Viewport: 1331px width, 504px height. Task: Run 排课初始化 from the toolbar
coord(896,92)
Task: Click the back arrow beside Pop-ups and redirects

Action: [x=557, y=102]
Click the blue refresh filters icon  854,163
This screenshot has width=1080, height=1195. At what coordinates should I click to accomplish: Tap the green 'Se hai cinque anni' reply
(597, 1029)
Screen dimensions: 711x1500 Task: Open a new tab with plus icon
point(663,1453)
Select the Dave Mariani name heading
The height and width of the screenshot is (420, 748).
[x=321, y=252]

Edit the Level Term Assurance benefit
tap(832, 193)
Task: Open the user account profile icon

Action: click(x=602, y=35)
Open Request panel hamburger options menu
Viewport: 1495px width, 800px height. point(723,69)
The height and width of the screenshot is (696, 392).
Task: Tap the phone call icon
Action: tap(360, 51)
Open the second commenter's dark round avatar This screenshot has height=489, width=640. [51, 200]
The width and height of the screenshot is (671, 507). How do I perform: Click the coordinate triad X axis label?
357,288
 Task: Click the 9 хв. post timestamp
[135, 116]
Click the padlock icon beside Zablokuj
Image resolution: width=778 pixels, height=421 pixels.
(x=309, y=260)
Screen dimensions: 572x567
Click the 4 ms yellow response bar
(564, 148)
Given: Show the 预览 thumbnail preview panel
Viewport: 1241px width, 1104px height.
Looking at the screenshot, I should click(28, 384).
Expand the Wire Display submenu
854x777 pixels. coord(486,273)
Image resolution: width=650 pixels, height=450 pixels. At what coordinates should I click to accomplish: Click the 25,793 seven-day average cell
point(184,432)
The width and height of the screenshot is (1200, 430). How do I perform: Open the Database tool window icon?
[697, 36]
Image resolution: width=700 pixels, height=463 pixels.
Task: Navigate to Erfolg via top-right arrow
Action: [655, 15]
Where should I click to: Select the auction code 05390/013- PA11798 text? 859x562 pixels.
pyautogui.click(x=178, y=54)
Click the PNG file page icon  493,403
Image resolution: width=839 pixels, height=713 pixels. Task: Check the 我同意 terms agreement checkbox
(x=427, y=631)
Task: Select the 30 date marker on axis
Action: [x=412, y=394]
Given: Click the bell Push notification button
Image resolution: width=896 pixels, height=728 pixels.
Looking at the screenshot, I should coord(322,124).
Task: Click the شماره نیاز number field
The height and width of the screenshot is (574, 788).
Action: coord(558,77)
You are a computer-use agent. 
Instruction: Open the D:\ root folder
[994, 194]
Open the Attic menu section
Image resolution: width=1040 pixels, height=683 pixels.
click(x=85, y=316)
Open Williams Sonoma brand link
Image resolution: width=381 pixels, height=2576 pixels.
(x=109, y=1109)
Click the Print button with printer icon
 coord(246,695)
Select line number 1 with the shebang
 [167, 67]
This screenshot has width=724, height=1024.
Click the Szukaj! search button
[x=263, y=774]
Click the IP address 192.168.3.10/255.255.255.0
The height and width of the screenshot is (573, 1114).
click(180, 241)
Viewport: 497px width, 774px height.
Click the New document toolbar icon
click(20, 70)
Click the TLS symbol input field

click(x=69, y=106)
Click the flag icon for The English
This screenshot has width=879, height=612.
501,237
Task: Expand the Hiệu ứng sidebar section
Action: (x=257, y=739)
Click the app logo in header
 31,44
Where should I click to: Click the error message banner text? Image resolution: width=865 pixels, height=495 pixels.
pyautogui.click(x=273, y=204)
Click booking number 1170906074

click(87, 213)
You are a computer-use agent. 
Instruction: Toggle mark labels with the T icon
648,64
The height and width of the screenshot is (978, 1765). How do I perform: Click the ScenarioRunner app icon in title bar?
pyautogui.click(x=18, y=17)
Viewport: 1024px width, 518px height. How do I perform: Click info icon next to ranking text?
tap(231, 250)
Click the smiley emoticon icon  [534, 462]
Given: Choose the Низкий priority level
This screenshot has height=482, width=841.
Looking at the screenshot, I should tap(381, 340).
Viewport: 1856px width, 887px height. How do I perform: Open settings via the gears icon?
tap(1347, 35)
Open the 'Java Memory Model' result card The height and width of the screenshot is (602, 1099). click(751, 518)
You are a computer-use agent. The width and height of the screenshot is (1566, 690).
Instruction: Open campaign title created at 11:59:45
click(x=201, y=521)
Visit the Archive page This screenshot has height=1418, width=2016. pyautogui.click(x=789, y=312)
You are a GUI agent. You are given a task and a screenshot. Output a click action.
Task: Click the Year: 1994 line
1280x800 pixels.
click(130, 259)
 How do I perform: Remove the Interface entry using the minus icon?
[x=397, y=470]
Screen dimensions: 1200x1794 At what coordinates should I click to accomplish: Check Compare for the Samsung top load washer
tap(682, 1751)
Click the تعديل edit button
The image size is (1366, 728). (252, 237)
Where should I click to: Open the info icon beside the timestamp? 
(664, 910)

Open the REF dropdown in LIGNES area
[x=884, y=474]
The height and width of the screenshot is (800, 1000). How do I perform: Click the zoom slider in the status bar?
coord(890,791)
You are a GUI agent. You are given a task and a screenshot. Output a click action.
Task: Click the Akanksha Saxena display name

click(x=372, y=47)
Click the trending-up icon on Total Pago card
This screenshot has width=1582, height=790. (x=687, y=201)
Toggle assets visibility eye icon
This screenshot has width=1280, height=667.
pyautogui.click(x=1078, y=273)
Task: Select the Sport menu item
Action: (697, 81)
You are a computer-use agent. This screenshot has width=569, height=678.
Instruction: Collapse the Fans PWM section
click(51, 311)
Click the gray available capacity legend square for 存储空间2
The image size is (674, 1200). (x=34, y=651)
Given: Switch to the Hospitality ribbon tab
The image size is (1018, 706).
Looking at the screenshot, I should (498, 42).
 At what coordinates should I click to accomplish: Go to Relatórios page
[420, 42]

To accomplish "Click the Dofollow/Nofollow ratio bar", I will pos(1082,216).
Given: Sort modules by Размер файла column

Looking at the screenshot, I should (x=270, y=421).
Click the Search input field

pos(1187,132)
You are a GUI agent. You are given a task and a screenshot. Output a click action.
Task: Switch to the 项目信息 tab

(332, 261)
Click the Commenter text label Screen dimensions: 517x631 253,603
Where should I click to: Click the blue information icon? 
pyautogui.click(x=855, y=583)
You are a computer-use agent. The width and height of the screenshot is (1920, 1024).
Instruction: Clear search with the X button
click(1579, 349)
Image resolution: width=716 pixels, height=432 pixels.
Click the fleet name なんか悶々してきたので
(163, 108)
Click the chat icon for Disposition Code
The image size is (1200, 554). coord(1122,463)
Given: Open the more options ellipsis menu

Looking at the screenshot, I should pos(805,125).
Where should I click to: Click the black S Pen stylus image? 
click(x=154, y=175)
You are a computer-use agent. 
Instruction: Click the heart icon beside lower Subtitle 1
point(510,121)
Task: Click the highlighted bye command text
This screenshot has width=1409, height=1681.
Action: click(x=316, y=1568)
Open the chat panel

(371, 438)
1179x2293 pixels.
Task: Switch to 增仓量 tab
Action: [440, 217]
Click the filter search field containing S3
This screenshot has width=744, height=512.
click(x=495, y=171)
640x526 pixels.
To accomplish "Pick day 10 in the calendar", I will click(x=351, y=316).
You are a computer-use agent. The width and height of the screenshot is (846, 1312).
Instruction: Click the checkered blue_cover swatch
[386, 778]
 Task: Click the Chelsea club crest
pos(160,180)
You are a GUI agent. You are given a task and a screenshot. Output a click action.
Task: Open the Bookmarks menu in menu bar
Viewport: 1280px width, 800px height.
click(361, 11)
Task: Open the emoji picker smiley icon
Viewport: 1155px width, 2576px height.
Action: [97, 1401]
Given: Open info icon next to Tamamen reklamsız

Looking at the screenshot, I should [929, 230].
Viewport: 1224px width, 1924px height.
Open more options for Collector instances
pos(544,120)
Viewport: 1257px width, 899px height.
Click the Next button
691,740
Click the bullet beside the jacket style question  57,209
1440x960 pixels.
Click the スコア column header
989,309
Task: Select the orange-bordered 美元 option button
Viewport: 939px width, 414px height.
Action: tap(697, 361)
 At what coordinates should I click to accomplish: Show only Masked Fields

____

• _TASK GOAL_
Give back, unchanged, the line containing "Task: Click the highlighted bye command text" and each line that comes after it in the entries above, ending with the last.

• _EXERCISE ANSWER_
Task: Click the highlighted bye command text
This screenshot has width=1409, height=1681.
Action: click(x=316, y=1568)
Open the chat panel

(371, 438)
1179x2293 pixels.
Task: Switch to 增仓量 tab
Action: [440, 217]
Click the filter search field containing S3
This screenshot has width=744, height=512.
click(x=495, y=171)
640x526 pixels.
To accomplish "Pick day 10 in the calendar", I will click(x=351, y=316).
You are a computer-use agent. The width and height of the screenshot is (846, 1312).
Instruction: Click the checkered blue_cover swatch
[386, 778]
 Task: Click the Chelsea club crest
pos(160,180)
You are a GUI agent. You are given a task and a screenshot. Output a click action.
Task: Open the Bookmarks menu in menu bar
Viewport: 1280px width, 800px height.
click(361, 11)
Task: Open the emoji picker smiley icon
Viewport: 1155px width, 2576px height.
Action: [97, 1401]
Given: Open info icon next to Tamamen reklamsız

Looking at the screenshot, I should [929, 230].
Viewport: 1224px width, 1924px height.
Open more options for Collector instances
pos(544,120)
Viewport: 1257px width, 899px height.
Click the Next button
691,740
Click the bullet beside the jacket style question  57,209
1440x960 pixels.
Click the スコア column header
989,309
Task: Select the orange-bordered 美元 option button
Viewport: 939px width, 414px height.
Action: tap(697, 361)
 At what coordinates should I click to accomplish: Show only Masked Fields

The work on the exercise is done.